■ **The request**: Return, word for word, the part of the AutoML training notebook running from "# Step2: Model" up to and including "image_size + (3,)".

--- start Document excerpt ---

# Step 0: Init the AutoML program

Run the cell to import necessary modules and training code.

Install Comet

In [None]:
!pip install comet_ml

Define ImageClassifier class

In [2]:
# import comet_ml at the top of your file
from comet_ml import Experiment, ExistingExperiment, Artifact, Optimizer

import numpy as np
import os
import contextlib
import tensorflow as tf
import tempfile
import shutil
import zipfile
from PIL import Image
import numpy as np
import zipfile

@contextlib.contextmanager
def _tempdir():
    dirpath = tempfile.mkdtemp()
    yield dirpath
    shutil.rmtree(dirpath)


class ImageClassifier:
    def __init__(self, experiment):
        self.model = None
        self.image_size = None
        self.class_names = None
        self.experiment = experiment

    def train(self, dataset_dir, batch_size=32, epochs=1, image_size=(160, 160), learning_rate=0.0001):

        #params = {
        #    'epochs': epochs,
        #    'batch_size': batch_size,
        #    'learning_rate': learning_rate,
        #}

        #self.experiment.log_parameters(params)

        # Step1: Data prep
        train_dataset = tf.keras.utils.image_dataset_from_directory(dataset_dir,
                                                                    seed=1337,
                                                                    validation_split=0.2,
                                                                    batch_size=batch_size,
                                                                    subset='training',
                                                                    image_size=image_size)
        validation_dataset = tf.keras.utils.image_dataset_from_directory(dataset_dir,
                                                                         seed=1337,
                                                                         validation_split=0.2,
                                                                         batch_size=batch_size,
                                                                         subset='validation',
                                                                         image_size=image_size)
        class_names = train_dataset.class_names

        print('Number of trian batches: %d' %
              tf.data.experimental.cardinality(train_dataset))
        print('Number of validation batches: %d' %
              tf.data.experimental.cardinality(validation_dataset))
        train_dataset = train_dataset.prefetch(buffer_size=tf.data.AUTOTUNE)
        validation_dataset = validation_dataset.prefetch(
            buffer_size=tf.data.AUTOTUNE)

        # Step2: Model Architecture

        # Skip the data_augmentation because
        # https://stackoverflow.com/questions/69955838/saving-model-on-tensorflow-2-7-0-with-data-augmentation-layer
        #
        # data_augmentation = tf.keras.Sequential([
        #     tf.keras.layers.RandomFlip('horizontal'),
        #     tf.keras.layers.RandomRotation(0.2),
        # ])
        preprocess_input = tf.keras.applications.mobilenet_v2.preprocess_input
        image_shape = image_size + (3,)

--- end Document excerpt ---
--- start Given information ---

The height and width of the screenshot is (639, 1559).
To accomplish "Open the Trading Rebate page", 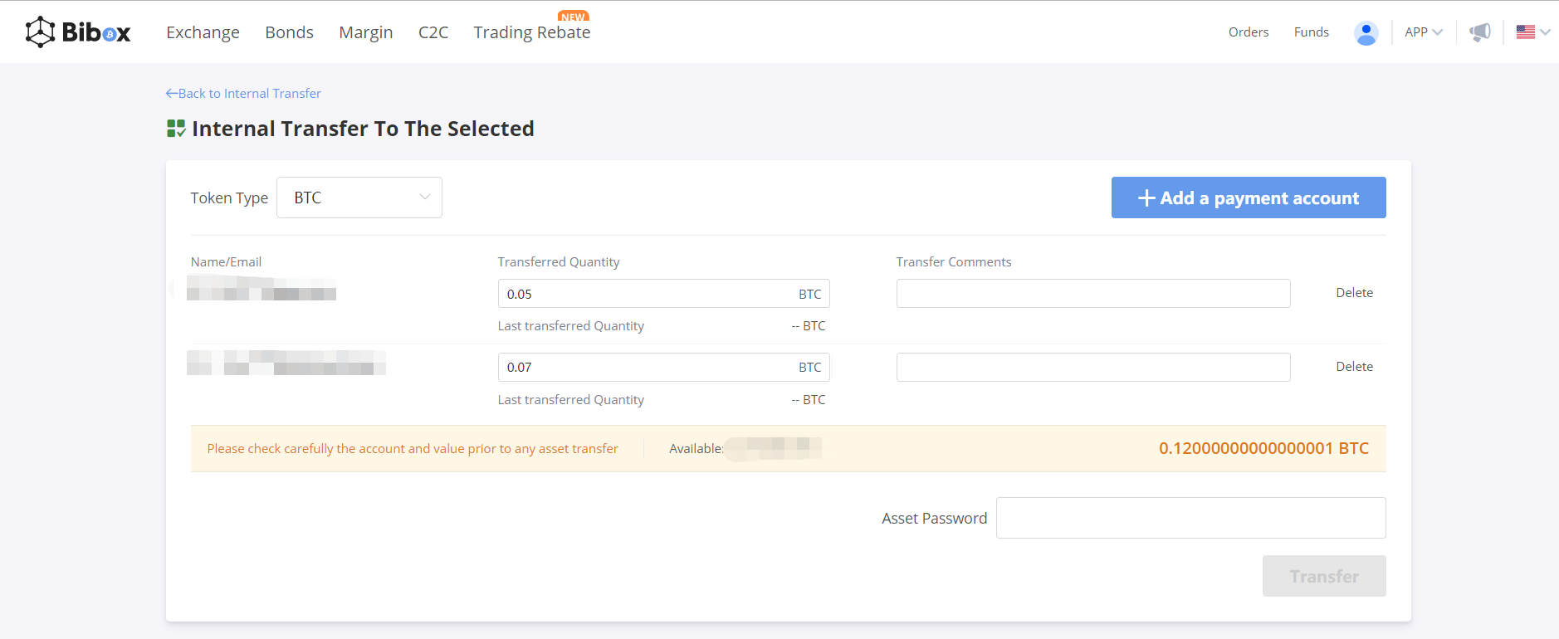I will click(531, 32).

--- end Given information ---

■ **Exercise answer**:
# Step2: Model Architecture

        # Skip the data_augmentation because
        # https://stackoverflow.com/questions/69955838/saving-model-on-tensorflow-2-7-0-with-data-augmentation-layer
        #
        # data_augmentation = tf.keras.Sequential([
        #     tf.keras.layers.RandomFlip('horizontal'),
        #     tf.keras.layers.RandomRotation(0.2),
        # ])
        preprocess_input = tf.keras.applications.mobilenet_v2.preprocess_input
        image_shape = image_size + (3,)